Effects of Paricalcitol on Renal Secondary Hyperparathyroidism and Proteinuria in Dogs With Chronic Kidney Disease.

Abstract

Background: Renal secondary hyperparathyroidism (RHPT) is an inevitable consequence of chronic kidney disease (CKD). Paricalcitol might safely attenuate RHPT and proteinuria.

Hypothesis/objective: Paricalcitol decreases parathyroid hormone (PTH) and proteinuria in dogs with CKD.

Animals: Thirteen dogs with naturally acquired CKD.

Methods: Placebo-controlled clinical trial. Dogs were randomly allocated to receive a placebo or paricalcitol (14 ng/kg/day) in a crossover design of 2, 12-week arms. Dogs were evaluated every 3 weeks. Associations between treatment, visit, and the outcome variables were assessed using generalized estimating equations.

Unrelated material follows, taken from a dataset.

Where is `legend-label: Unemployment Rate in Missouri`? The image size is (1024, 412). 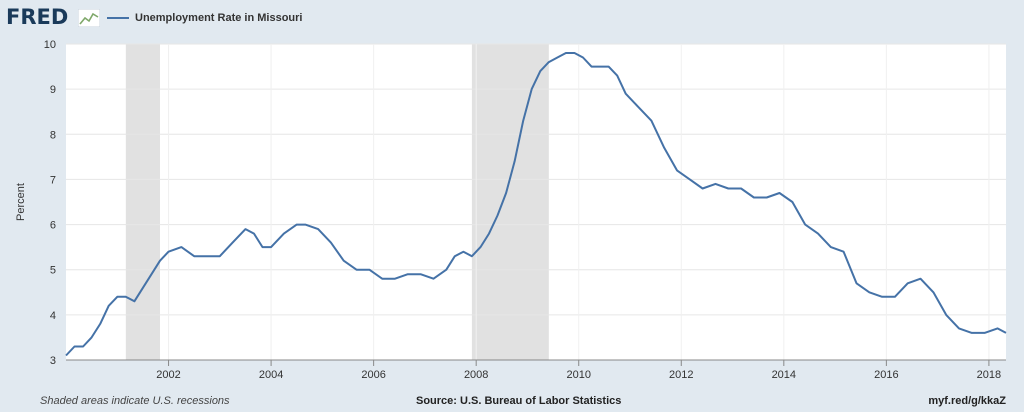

Results: PTH decreased by 22% (95% CI, 7%-35%, p = 0.006) in the paricalcitol-treated dogs and increased by 18% (95% CI, 2%-37%, p = 0.022) in the placebo-treated dogs with each visit. FGF-23 at 12 weeks increased compared with baseline in the paricalcitol-treated (mean 6941 pg/mL, 95% CI, 1781-20 057 vs. 489 pg/mL, 95% CI, 188-1272, p < 0.001, respectively), but not in the placebo-treated dogs (696 pg/mL, 95% CI, 316-1531 vs. 955 pg/mL, 95% CI, 308-2963, p = 0.529). Urine protein-to-creatinine ratio at 12 weeks increased compared with baseline in the placebo-treated (0.8, 95% CI, 0.3-1.3 vs. 0.5, 95% CI, 0.2-0.9, p = 0.04, respectively), but not in the paricalcitol-treated dogs (0.6, 95% CI, 0.3-0.9 vs. 1.0, 95% CI, 0.1-1.8, p = 0.35). Ionized calcium was unchanged between baseline and 12 weeks in the paricalcitol- and placebo-treated groups (1.3 mmol/L, 95% CI, 1.29-1.35 and 1.34, 95% CI, 1.27-1.40 vs. 1.30, 95% CI, 1.25-1.35, p = 0.12 and 1.28, 95% CI, 1.24-1.32, p = 0.034, respectively). However, 7/13 dogs developed mild hypercalcemia. Adverse effects were not reported by the owners.

Conclusion and clinical importance: Paricalcitol attenuated RHPT and stabilized renal proteinuria in dogs with CKD.